The fact of the matter is that when dealing with conflict or complaints a good rule of thumb is to deal with them in person, face-to-face. Here are some guidelines that I’ve learned (mostly by mistake) through my time in ministry:

1. Respond to challenging/threatening/slandering emails slowly and with much care and prayer

Email is often considered the most impersonal way to communicate, and those in ministry may find themselves facing difficult situations through this medium. This is especially true in children’s ministry, where conflicts may arise regarding young children. These types of emails can take you by surprise, and it’s easy to get caught up in the emotion. To avoid this, be cautious when responding and take some time to pray before typing. It’s also helpful to give yourself time to calm down before responding to an emotional email. Remember, we may say things through email that we would never say in person.

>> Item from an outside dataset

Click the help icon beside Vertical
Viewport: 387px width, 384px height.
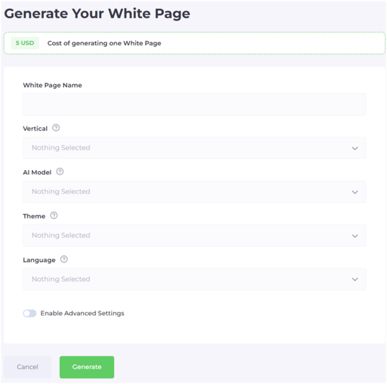[56, 128]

2. Never respond through email to what you would not want your parents or boss to read –

You never know who’ll be forwarded something you’ve written. Whatever you write through email, especially when responding to conflict, always be okay with anyone reading it. This will help you choose your words carefully. Your email correspondence with the person in conflict is rarely a private exchange.

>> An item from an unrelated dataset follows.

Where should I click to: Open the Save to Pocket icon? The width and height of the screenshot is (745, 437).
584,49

3. Offer to talk on the phone or meet in person if an issue cannot be resolved

Nothing good comes from emailing back and forth when a simple phone call or face-to-face exchange can clear things up quickly.

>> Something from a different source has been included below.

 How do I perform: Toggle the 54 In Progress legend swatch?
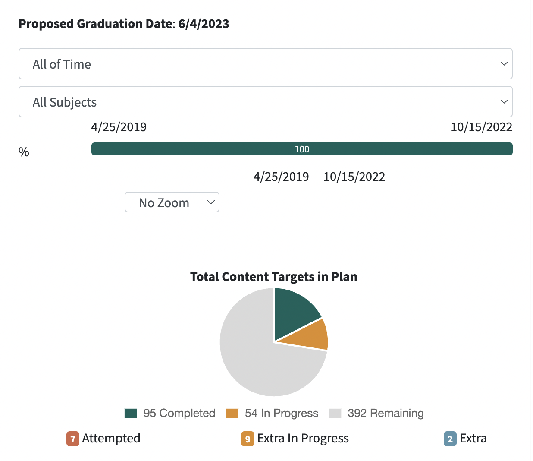(232, 414)
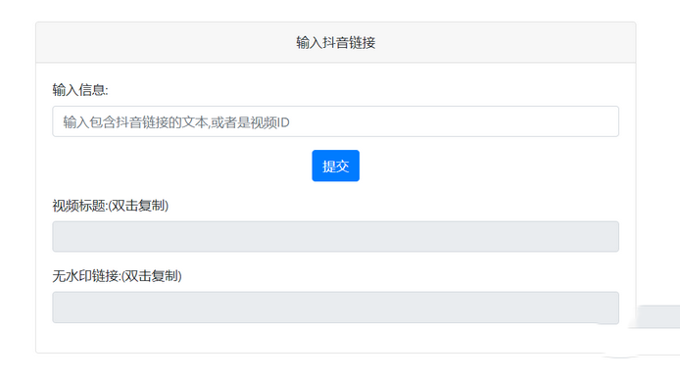Place cursor in the video ID input
The width and height of the screenshot is (680, 379).
point(335,121)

4. Use the phone or face-to-face contact when you need to talk to someone about something serious

don’t blast them with an email, either.

5. Use email mainly for distilling of information –

At one point, I got so many emails about certain conflicts that I considered getting rid of my email. No email would then equal less conflict in my mind; therefore, if it’s worth writing email after email about, then it’s worth meeting in person or at least on the phone.